Fred J. Hinkey was blacksmith in Sandusky for sixty one years. (Here he is pictured in the uniform of the Knights of the Maccabees or the Knights of Pythias -- if you know which it is, let us know in comments.) He started working as a helper in a blacksmith shop, and later he opened his own shop on Market Street, near Franklin Street. In the 1935 Sandusky City Directory, Mr. Hinkey listed these services at his shop: dealer in sheet and bar steel, general blacksmithing, power forging, ship work, and boiler making and repairing. His ad stated that his work was promptly done to order and at the lowest rates. An article in the January 22, 1921 issue of the Sandusky Star Journal reported that Mr. Hinkey did not have to lay off employees, as his business kept the workers busy at all times of the year. During the spring fishing season his shop turned out thousands of iron grab hooks used by fisheries for their trap nets. In the summertime, boats and barges needed repairs and new parts for their machinery. Fall fishing season brought in more repair work. The winter ice season brought with it “a myriad of orders” for new ice handling equipment and repairs to the old equipment. Besides providing repairs to machinery, Mr. Hinkey also had six boiler makers who made and repaired boilers in an area of about a sixty mile radius around Sandusky. He stated that the three things which contributed to his success were courtesy, good workmanship, and promptness.

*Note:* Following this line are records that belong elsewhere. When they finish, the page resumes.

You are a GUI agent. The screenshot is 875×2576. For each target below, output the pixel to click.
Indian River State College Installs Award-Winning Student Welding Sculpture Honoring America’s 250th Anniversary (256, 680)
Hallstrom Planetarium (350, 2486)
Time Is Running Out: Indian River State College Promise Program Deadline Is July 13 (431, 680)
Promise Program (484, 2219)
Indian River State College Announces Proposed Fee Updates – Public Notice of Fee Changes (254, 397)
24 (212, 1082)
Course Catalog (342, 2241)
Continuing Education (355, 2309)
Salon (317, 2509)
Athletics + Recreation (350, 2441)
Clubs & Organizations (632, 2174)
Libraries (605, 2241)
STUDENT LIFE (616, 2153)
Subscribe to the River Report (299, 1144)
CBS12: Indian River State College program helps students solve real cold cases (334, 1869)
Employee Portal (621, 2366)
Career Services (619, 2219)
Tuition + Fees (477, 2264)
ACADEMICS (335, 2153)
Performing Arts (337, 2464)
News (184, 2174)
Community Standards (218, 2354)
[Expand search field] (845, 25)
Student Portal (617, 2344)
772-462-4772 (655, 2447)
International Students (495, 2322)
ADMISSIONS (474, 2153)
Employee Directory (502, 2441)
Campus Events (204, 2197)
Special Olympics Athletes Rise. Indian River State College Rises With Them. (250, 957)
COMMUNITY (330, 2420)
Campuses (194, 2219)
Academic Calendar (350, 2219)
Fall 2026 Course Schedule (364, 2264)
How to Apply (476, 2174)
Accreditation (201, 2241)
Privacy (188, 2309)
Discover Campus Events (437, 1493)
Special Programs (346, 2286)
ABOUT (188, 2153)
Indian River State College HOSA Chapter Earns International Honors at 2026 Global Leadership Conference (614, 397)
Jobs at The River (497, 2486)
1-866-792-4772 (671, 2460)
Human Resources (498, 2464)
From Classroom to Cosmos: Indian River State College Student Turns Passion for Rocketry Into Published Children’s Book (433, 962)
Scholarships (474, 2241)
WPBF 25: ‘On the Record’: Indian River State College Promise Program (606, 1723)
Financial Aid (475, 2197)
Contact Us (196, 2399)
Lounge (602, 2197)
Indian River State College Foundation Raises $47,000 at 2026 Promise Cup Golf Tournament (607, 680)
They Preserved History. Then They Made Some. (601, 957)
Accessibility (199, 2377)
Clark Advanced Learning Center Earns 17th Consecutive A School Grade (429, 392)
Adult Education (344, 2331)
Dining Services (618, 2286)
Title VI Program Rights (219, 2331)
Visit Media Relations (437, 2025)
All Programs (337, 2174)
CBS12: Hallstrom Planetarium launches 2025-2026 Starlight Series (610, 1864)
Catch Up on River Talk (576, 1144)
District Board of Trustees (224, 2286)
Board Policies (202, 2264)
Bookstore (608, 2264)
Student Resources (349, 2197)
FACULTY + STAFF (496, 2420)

These ice tongs were made at Fred Hinkey’s shop, and can be seen at the Industry Room of the Follett House Museum.
In the 1920’s and 1930’s, Fred’s son Leroy M. Hinkey provided portable arc welding services to Sandusky area residents. Leroy Hinkey later moved to the Dayton area.
Fred J. Hinkey passed away on June 27, 1939. His funeral was held at his home on West Market Street. The Garfield Company of the Knights of Pythias held graveside services for Mr. Hinkey at Oakland Cemetery. Fred J. Hinkey was survived by three sons and a sister. His wife Dorothy had died in 1932.